Work request: Give back every line of the data, transcribed exactly.

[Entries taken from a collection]
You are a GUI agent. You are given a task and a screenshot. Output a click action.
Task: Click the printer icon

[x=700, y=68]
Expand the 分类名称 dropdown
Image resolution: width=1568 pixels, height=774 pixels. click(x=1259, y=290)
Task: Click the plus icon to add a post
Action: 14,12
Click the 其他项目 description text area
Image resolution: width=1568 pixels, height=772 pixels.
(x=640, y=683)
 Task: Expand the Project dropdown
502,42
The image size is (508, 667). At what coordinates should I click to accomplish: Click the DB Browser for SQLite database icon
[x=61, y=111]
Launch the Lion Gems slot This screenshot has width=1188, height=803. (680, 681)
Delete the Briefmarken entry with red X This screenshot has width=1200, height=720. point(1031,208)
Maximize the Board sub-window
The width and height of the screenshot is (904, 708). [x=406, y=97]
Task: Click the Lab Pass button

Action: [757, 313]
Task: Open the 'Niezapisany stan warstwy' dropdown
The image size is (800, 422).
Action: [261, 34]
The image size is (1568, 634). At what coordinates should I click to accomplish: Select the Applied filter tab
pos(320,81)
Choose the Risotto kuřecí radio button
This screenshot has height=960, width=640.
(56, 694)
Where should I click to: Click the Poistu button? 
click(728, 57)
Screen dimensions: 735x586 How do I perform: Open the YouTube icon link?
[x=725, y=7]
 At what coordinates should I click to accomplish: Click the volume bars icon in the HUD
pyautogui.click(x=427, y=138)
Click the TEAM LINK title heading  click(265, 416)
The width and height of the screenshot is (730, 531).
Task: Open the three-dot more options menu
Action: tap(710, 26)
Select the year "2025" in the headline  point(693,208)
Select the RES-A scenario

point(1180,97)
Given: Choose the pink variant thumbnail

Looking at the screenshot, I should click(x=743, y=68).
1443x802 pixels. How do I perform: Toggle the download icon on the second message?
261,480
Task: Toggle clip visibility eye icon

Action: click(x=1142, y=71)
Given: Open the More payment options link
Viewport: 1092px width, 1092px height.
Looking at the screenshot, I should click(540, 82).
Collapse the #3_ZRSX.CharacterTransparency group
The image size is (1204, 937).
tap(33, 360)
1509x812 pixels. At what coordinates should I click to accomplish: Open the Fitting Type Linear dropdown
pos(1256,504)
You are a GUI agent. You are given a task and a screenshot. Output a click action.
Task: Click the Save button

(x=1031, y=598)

Solution to this problem:
You are a GUI agent. You are given a task and a screenshot. Output a click action.
Task: Click the printer icon

[x=700, y=68]
Expand the 分类名称 dropdown
Image resolution: width=1568 pixels, height=774 pixels. click(x=1259, y=290)
Task: Click the plus icon to add a post
Action: 14,12
Click the 其他项目 description text area
Image resolution: width=1568 pixels, height=772 pixels.
(x=640, y=683)
 Task: Expand the Project dropdown
502,42
The image size is (508, 667). At what coordinates should I click to accomplish: Click the DB Browser for SQLite database icon
[x=61, y=111]
Launch the Lion Gems slot This screenshot has width=1188, height=803. (680, 681)
Delete the Briefmarken entry with red X This screenshot has width=1200, height=720. point(1031,208)
Maximize the Board sub-window
The width and height of the screenshot is (904, 708). [x=406, y=97]
Task: Click the Lab Pass button

Action: [757, 313]
Task: Open the 'Niezapisany stan warstwy' dropdown
The image size is (800, 422).
Action: [261, 34]
The image size is (1568, 634). At what coordinates should I click to accomplish: Select the Applied filter tab
pos(320,81)
Choose the Risotto kuřecí radio button
This screenshot has height=960, width=640.
(56, 694)
Where should I click to: Click the Poistu button? 
click(728, 57)
Screen dimensions: 735x586 How do I perform: Open the YouTube icon link?
[x=725, y=7]
 At what coordinates should I click to accomplish: Click the volume bars icon in the HUD
pyautogui.click(x=427, y=138)
Click the TEAM LINK title heading  click(265, 416)
The width and height of the screenshot is (730, 531).
Task: Open the three-dot more options menu
Action: tap(710, 26)
Select the year "2025" in the headline  point(693,208)
Select the RES-A scenario

point(1180,97)
Given: Choose the pink variant thumbnail

Looking at the screenshot, I should click(x=743, y=68).
1443x802 pixels. How do I perform: Toggle the download icon on the second message?
261,480
Task: Toggle clip visibility eye icon

Action: click(x=1142, y=71)
Given: Open the More payment options link
Viewport: 1092px width, 1092px height.
Looking at the screenshot, I should click(540, 82).
Collapse the #3_ZRSX.CharacterTransparency group
The image size is (1204, 937).
tap(33, 360)
1509x812 pixels. At what coordinates should I click to accomplish: Open the Fitting Type Linear dropdown
pos(1256,504)
You are a GUI agent. You are given a task and a screenshot. Output a click action.
Task: Click the Save button

(x=1031, y=598)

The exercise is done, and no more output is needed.